SpectraFlow: Unifying Structural Pretraining and Frequency Adaptation for Medical Image Segmentation

arXiv:2605.1456618.6
AI Analysis

This work addresses the challenge of medical image segmentation with limited annotations, offering improved generalization and boundary delineation for clinical applications.

SpectraFlow introduces a two-stage framework for medical image segmentation that combines structure-aware encoder pretraining via Mixed-Domain MeanFlow with a boundary-oriented decoder using frequency-adaptive convolutions, achieving consistent improvements over state-of-the-art methods on ISIC-2016, Kvasir-SEG, and GlaS, especially in low-data regimes.
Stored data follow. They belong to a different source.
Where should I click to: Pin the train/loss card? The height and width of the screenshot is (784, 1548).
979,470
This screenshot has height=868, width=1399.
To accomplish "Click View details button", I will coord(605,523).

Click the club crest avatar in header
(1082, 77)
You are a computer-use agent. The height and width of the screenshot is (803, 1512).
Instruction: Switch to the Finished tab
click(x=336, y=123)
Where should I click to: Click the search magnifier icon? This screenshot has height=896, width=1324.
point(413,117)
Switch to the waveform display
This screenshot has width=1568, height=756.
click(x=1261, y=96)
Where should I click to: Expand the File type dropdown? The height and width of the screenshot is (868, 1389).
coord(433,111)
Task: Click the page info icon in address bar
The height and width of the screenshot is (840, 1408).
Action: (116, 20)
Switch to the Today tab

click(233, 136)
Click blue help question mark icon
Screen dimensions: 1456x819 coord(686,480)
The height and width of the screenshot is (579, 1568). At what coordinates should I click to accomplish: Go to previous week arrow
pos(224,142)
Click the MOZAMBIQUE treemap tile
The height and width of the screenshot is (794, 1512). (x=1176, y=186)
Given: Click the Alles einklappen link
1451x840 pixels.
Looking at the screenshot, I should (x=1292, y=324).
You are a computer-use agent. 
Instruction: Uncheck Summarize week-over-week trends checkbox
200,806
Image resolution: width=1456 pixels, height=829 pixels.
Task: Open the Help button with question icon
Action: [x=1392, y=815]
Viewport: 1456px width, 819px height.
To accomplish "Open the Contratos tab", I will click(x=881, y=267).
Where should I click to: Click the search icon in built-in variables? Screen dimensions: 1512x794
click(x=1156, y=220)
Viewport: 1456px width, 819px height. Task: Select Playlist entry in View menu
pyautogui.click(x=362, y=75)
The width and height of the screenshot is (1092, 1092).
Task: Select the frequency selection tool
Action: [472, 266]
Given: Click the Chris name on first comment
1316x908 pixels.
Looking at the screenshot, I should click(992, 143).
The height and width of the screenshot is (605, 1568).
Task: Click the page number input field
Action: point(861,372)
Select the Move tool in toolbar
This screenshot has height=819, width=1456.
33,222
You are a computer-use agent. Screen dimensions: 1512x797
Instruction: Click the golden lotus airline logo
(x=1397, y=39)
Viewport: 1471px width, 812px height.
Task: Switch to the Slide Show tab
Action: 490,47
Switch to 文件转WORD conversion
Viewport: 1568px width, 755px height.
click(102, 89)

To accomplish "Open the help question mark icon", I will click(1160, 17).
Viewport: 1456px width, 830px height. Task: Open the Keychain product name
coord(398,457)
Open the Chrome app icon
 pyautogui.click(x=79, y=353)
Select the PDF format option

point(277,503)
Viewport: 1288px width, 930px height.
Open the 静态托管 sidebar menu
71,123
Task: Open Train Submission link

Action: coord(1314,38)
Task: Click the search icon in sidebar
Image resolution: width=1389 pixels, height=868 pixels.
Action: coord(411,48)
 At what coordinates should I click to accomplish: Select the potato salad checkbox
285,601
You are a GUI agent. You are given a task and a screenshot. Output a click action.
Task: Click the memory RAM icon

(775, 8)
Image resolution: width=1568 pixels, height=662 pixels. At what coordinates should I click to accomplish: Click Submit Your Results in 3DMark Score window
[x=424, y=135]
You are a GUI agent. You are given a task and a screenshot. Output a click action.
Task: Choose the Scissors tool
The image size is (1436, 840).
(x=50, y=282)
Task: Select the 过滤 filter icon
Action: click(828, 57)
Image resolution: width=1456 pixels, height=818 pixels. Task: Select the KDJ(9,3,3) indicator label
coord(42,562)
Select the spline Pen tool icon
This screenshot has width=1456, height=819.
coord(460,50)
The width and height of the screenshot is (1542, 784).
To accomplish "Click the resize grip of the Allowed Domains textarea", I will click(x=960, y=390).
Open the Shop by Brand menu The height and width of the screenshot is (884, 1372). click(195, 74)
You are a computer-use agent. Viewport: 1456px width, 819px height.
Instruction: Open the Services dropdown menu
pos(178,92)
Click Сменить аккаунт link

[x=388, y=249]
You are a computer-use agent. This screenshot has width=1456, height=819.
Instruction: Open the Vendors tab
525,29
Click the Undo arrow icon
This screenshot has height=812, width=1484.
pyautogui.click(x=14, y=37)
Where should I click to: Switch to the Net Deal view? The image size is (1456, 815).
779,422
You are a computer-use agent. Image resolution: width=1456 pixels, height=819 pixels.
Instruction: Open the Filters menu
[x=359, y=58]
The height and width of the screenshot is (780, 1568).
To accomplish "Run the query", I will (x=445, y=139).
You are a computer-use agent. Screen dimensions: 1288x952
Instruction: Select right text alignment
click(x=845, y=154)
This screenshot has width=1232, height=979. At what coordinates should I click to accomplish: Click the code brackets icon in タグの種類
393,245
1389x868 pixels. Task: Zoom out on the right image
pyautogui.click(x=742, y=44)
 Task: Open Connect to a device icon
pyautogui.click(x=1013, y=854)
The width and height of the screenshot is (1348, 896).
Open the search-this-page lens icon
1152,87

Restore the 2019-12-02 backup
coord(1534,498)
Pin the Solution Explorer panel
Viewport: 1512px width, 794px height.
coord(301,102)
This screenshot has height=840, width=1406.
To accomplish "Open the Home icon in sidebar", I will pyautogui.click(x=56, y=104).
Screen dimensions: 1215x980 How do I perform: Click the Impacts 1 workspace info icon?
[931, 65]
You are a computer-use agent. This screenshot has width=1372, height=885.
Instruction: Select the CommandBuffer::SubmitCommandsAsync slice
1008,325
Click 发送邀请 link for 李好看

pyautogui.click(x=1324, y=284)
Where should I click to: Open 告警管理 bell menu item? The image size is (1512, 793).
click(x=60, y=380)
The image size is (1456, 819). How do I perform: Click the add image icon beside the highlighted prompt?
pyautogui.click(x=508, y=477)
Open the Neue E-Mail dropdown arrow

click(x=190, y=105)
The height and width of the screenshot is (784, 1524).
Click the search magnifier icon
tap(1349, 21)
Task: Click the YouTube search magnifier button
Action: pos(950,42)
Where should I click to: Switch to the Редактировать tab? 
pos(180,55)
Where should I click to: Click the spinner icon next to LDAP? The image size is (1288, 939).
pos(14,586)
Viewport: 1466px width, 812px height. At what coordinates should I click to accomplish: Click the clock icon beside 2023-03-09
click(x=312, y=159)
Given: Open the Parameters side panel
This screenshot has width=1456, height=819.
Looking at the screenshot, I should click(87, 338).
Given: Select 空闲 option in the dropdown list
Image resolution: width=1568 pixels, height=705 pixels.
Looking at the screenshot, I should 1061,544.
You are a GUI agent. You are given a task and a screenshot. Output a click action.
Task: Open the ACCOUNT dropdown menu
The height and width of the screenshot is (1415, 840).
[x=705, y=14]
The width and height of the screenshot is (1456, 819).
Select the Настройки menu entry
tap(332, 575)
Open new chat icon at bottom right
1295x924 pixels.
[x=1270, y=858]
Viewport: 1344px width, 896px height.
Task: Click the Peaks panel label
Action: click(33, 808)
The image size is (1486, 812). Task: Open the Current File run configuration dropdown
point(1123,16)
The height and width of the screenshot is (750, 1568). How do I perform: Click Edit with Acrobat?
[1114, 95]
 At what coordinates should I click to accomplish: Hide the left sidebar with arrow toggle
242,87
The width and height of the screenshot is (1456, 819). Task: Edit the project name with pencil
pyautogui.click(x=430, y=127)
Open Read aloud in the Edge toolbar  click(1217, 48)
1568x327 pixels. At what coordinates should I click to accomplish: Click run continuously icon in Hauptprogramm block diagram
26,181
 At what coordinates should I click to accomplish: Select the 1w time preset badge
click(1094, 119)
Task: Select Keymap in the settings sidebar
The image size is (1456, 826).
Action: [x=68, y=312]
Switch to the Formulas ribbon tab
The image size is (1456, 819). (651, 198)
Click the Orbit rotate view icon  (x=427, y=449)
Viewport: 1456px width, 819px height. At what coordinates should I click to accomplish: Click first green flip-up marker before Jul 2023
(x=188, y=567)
Medical image segmentation remains challenging in low-data regimes, where scarce annotations often yield poor generalization and ambiguous boundaries with missing fine structures. Recent self-supervised pretraining has improved transferability, but it often exhibits a texture bias. In contrast, accurate segmentation is inherently geometry-aware and depends on both topological consistency and precise boundary preservation. To address this problem, we propose a two-stage framework that couples structure-aware encoder pretraining with boundary-oriented decoding. In Stage-1, we aim to learn structure-aware representations for downstream segmentation in low-data regimes. To this end, we propose Mixed-Domain MeanFlow Pretraining, which aligns images and binary masks in a shared latent space through latent transport regression, where masks act as conditional structural guidance rather than prediction targets, making the pretraining task-agnostic. To further improve training stability under scarce supervision, we incorporate a lightweight Dispersive Loss to prevent representation collapse. In Stage-2, we fine-tune the pretrained encoder with a lightweight decoder that combines Direct Attentional Fusion for adaptive cross-scale gating and Frequency-Directional Dynamic Convolution for high-frequency boundary refinement under appearance variation. Experiments on ISIC-2016, Kvasir-SEG, and GlaS demonstrate consistent gains over state-of-the-art methods, with improved robustness in low-data settings and sharper boundary delineation.